US refineries find replacement for Venezuelan oil


03/28/2019 - 14:15



Sour crude oil from Shell and BP platforms in the Gulf of Mexico will replace Venezuela’s heavy oil in many US refineries. Now they need alternative sources of oil after the US sanctions were imposed on the Venezuelan oil industry, reports Reuters.



pixabay
pixabay
BP and Shell are also major operators and manufacturers in the US Gulf of Mexico. Their crude oil is purchased by US refineries, with preference being given to the Mars grade from a platform operated by Shell with a partner BP.

Mars prices rose after the United States imposed sanctions against Venezuela. This was facilitated by a decrease in the supply of medium and heavy oil, the IEA report said in March.

On Monday, Reuters news agency, citing data from company executives and market participants, said that prices for Mars oil had jumped to the highest level in the last 5 years.

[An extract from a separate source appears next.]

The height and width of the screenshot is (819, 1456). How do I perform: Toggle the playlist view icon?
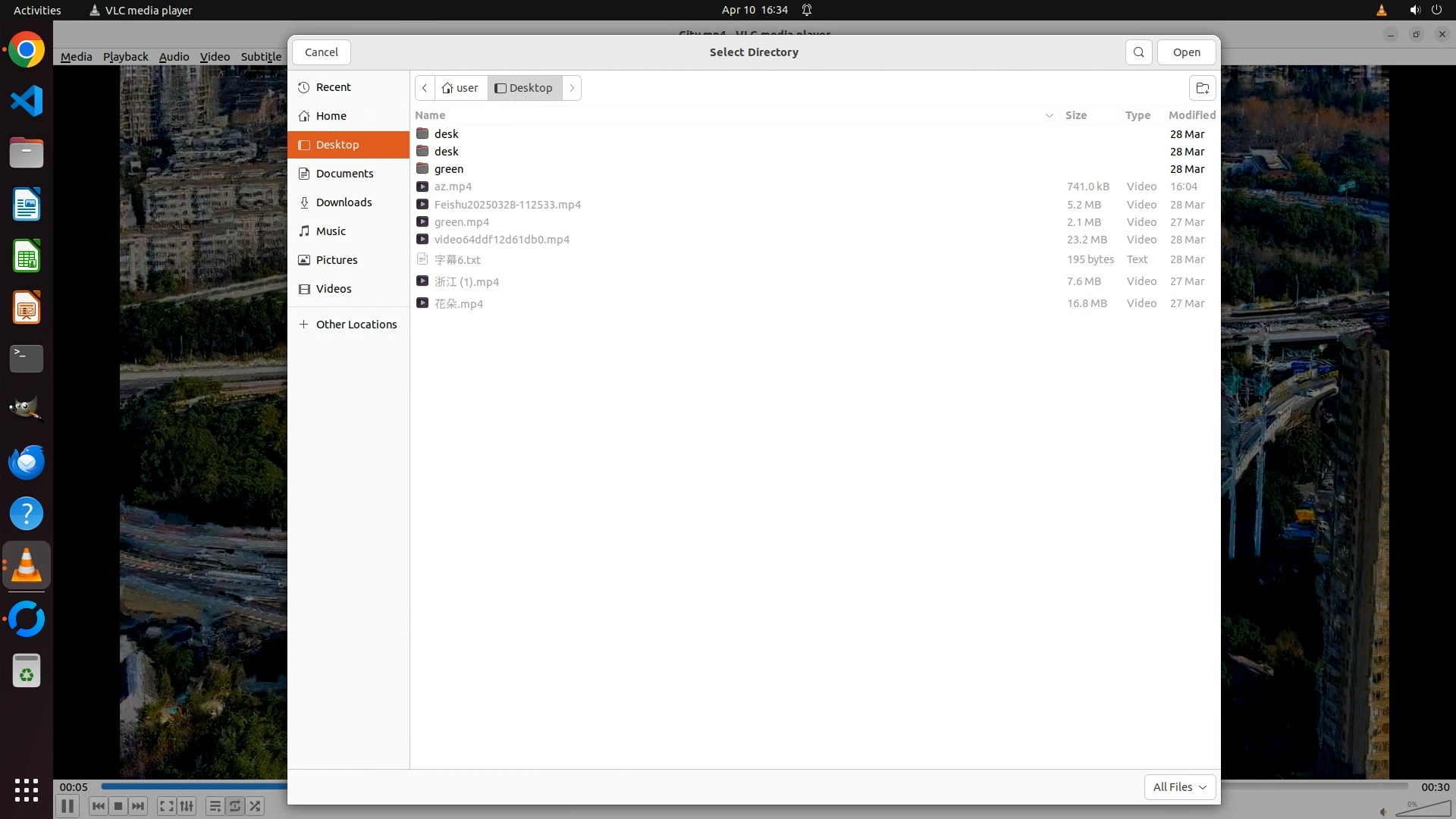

As Marathon Petroleum Corp CEO Gary Heminger told Reuters, the largest US refinery now buys more Mars.

This month, Heminger said that the US sanctions against the Venezuelan oil industry did not have a significant impact on the company's operations. Venezuelan crude provided only a small percentage of the millions of barrels of oil that the refinery buys every day. He added that most US refineries are reducing purchases of Venezuelan oil.

After introduction of sanctions, Marathon Petroleum and Valero Energy have started buying Mars from the Shell business division. Phillips 66 buys the Southern Green Canyon variety from Shell, according to sources familiar with the situation.

Shell and BP representatives showed no interest in oil reserves in the Gulf of Mexico against the background of US sanctions against Venezuela. However, they told Reuters that this interest remains on the market.

According to the EIA, in 2018, production in the Gulf of Mexico reached a record 1.679 million barrels per day. It is expected that in 2019, production will increase, as new fields will be commissioned.